▶ _Task requirements_:
Restate each entry word for word. Keep every detail intact.

::::::

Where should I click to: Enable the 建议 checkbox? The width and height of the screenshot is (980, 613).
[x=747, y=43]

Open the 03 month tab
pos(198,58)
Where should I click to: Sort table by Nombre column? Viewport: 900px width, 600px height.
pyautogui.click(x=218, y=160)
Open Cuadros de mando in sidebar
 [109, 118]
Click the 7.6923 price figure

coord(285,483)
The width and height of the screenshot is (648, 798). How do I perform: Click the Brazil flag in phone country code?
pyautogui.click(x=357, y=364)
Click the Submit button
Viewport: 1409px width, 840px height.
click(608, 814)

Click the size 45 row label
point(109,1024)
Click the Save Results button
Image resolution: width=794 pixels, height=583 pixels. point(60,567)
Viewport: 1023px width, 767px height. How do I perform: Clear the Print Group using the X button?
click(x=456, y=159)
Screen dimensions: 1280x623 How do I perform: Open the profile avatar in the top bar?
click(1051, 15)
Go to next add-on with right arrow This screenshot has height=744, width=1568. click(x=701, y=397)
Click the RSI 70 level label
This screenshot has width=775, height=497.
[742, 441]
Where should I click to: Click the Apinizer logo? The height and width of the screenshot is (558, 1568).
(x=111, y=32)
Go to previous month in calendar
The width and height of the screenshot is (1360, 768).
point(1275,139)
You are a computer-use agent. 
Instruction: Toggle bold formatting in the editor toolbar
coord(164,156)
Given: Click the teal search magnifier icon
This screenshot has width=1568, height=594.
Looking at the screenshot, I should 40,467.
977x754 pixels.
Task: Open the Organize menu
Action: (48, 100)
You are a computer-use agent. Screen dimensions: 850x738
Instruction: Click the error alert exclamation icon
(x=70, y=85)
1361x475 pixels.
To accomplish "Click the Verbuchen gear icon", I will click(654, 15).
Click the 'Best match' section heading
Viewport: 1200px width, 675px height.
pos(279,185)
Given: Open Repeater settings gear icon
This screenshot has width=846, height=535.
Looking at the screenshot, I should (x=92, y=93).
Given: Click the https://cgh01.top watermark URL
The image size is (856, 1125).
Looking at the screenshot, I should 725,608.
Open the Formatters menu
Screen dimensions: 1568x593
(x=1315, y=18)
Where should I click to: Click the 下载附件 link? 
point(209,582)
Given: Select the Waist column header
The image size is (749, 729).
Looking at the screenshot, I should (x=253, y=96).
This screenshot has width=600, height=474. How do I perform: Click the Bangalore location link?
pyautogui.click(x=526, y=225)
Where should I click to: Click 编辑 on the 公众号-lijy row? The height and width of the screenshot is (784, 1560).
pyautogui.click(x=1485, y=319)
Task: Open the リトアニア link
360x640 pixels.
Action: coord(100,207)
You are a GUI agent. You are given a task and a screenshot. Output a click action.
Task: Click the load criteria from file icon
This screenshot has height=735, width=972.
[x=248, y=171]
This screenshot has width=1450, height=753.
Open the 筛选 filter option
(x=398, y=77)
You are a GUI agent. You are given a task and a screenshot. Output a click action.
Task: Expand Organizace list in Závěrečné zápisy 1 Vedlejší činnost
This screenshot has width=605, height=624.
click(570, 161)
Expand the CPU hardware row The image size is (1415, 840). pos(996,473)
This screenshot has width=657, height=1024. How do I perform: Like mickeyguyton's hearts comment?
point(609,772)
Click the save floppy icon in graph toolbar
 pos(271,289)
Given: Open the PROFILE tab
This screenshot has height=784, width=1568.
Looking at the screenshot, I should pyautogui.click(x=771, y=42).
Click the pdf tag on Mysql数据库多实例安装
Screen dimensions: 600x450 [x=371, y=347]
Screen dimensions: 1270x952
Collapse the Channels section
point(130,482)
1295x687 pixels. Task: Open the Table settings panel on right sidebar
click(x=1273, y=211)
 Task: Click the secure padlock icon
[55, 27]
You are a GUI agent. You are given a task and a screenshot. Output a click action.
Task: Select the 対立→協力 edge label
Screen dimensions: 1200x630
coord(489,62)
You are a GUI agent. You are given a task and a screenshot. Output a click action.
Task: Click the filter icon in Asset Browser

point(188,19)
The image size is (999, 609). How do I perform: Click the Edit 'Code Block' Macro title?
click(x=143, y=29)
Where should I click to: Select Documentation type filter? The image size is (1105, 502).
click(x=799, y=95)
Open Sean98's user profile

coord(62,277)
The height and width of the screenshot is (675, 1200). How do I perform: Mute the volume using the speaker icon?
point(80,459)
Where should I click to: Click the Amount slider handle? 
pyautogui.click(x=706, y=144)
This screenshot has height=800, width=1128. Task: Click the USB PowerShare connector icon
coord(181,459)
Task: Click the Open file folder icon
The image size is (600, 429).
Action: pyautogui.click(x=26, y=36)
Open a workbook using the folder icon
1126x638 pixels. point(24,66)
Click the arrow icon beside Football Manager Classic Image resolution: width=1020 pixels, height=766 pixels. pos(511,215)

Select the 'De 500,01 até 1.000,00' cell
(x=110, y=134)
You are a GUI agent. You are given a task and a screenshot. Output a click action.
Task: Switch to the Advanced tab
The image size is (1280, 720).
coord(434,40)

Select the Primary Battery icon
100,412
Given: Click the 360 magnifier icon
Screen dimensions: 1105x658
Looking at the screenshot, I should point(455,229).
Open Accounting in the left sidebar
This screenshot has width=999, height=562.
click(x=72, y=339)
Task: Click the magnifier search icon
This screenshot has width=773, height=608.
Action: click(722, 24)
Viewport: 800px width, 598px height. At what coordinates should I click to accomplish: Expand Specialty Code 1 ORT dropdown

::::::

▶ _Worked solution_:
Where should I click to: Enable the 建议 checkbox? The width and height of the screenshot is (980, 613).
[x=747, y=43]

Open the 03 month tab
pos(198,58)
Where should I click to: Sort table by Nombre column? Viewport: 900px width, 600px height.
pyautogui.click(x=218, y=160)
Open Cuadros de mando in sidebar
 [109, 118]
Click the 7.6923 price figure

coord(285,483)
The width and height of the screenshot is (648, 798). How do I perform: Click the Brazil flag in phone country code?
pyautogui.click(x=357, y=364)
Click the Submit button
Viewport: 1409px width, 840px height.
click(608, 814)

Click the size 45 row label
point(109,1024)
Click the Save Results button
Image resolution: width=794 pixels, height=583 pixels. point(60,567)
Viewport: 1023px width, 767px height. How do I perform: Clear the Print Group using the X button?
click(x=456, y=159)
Screen dimensions: 1280x623 How do I perform: Open the profile avatar in the top bar?
click(1051, 15)
Go to next add-on with right arrow This screenshot has height=744, width=1568. click(x=701, y=397)
Click the RSI 70 level label
This screenshot has width=775, height=497.
[742, 441]
Where should I click to: Click the Apinizer logo? The height and width of the screenshot is (558, 1568).
(x=111, y=32)
Go to previous month in calendar
The width and height of the screenshot is (1360, 768).
point(1275,139)
You are a computer-use agent. 
Instruction: Toggle bold formatting in the editor toolbar
coord(164,156)
Given: Click the teal search magnifier icon
This screenshot has width=1568, height=594.
Looking at the screenshot, I should 40,467.
977x754 pixels.
Task: Open the Organize menu
Action: (48, 100)
You are a computer-use agent. Screen dimensions: 850x738
Instruction: Click the error alert exclamation icon
(x=70, y=85)
1361x475 pixels.
To accomplish "Click the Verbuchen gear icon", I will click(654, 15).
Click the 'Best match' section heading
Viewport: 1200px width, 675px height.
pos(279,185)
Given: Open Repeater settings gear icon
This screenshot has width=846, height=535.
Looking at the screenshot, I should (x=92, y=93).
Given: Click the https://cgh01.top watermark URL
The image size is (856, 1125).
Looking at the screenshot, I should 725,608.
Open the Formatters menu
Screen dimensions: 1568x593
(x=1315, y=18)
Where should I click to: Click the 下载附件 link? 
point(209,582)
Given: Select the Waist column header
The image size is (749, 729).
Looking at the screenshot, I should (x=253, y=96).
This screenshot has width=600, height=474. How do I perform: Click the Bangalore location link?
pyautogui.click(x=526, y=225)
Where should I click to: Click 编辑 on the 公众号-lijy row? The height and width of the screenshot is (784, 1560).
pyautogui.click(x=1485, y=319)
Task: Open the リトアニア link
360x640 pixels.
Action: coord(100,207)
You are a GUI agent. You are given a task and a screenshot. Output a click action.
Task: Click the load criteria from file icon
This screenshot has height=735, width=972.
[x=248, y=171]
This screenshot has width=1450, height=753.
Open the 筛选 filter option
(x=398, y=77)
You are a GUI agent. You are given a task and a screenshot. Output a click action.
Task: Expand Organizace list in Závěrečné zápisy 1 Vedlejší činnost
This screenshot has width=605, height=624.
click(570, 161)
Expand the CPU hardware row The image size is (1415, 840). pos(996,473)
This screenshot has width=657, height=1024. How do I perform: Like mickeyguyton's hearts comment?
point(609,772)
Click the save floppy icon in graph toolbar
 pos(271,289)
Given: Open the PROFILE tab
This screenshot has height=784, width=1568.
Looking at the screenshot, I should pyautogui.click(x=771, y=42).
Click the pdf tag on Mysql数据库多实例安装
Screen dimensions: 600x450 [x=371, y=347]
Screen dimensions: 1270x952
Collapse the Channels section
point(130,482)
1295x687 pixels. Task: Open the Table settings panel on right sidebar
click(x=1273, y=211)
 Task: Click the secure padlock icon
[55, 27]
You are a GUI agent. You are given a task and a screenshot. Output a click action.
Task: Select the 対立→協力 edge label
Screen dimensions: 1200x630
coord(489,62)
You are a GUI agent. You are given a task and a screenshot. Output a click action.
Task: Click the filter icon in Asset Browser

point(188,19)
The image size is (999, 609). How do I perform: Click the Edit 'Code Block' Macro title?
click(x=143, y=29)
Where should I click to: Select Documentation type filter? The image size is (1105, 502).
click(x=799, y=95)
Open Sean98's user profile

coord(62,277)
The height and width of the screenshot is (675, 1200). How do I perform: Mute the volume using the speaker icon?
point(80,459)
Where should I click to: Click the Amount slider handle? 
pyautogui.click(x=706, y=144)
This screenshot has height=800, width=1128. Task: Click the USB PowerShare connector icon
coord(181,459)
Task: Click the Open file folder icon
The image size is (600, 429).
Action: pyautogui.click(x=26, y=36)
Open a workbook using the folder icon
1126x638 pixels. point(24,66)
Click the arrow icon beside Football Manager Classic Image resolution: width=1020 pixels, height=766 pixels. pos(511,215)

Select the 'De 500,01 até 1.000,00' cell
(x=110, y=134)
You are a GUI agent. You are given a task and a screenshot. Output a click action.
Task: Switch to the Advanced tab
The image size is (1280, 720).
coord(434,40)

Select the Primary Battery icon
100,412
Given: Click the 360 magnifier icon
Screen dimensions: 1105x658
Looking at the screenshot, I should point(455,229).
Open Accounting in the left sidebar
This screenshot has width=999, height=562.
click(x=72, y=339)
Task: Click the magnifier search icon
This screenshot has width=773, height=608.
Action: click(722, 24)
Viewport: 800px width, 598px height. At what coordinates should I click to accomplish: Expand Specialty Code 1 ORT dropdown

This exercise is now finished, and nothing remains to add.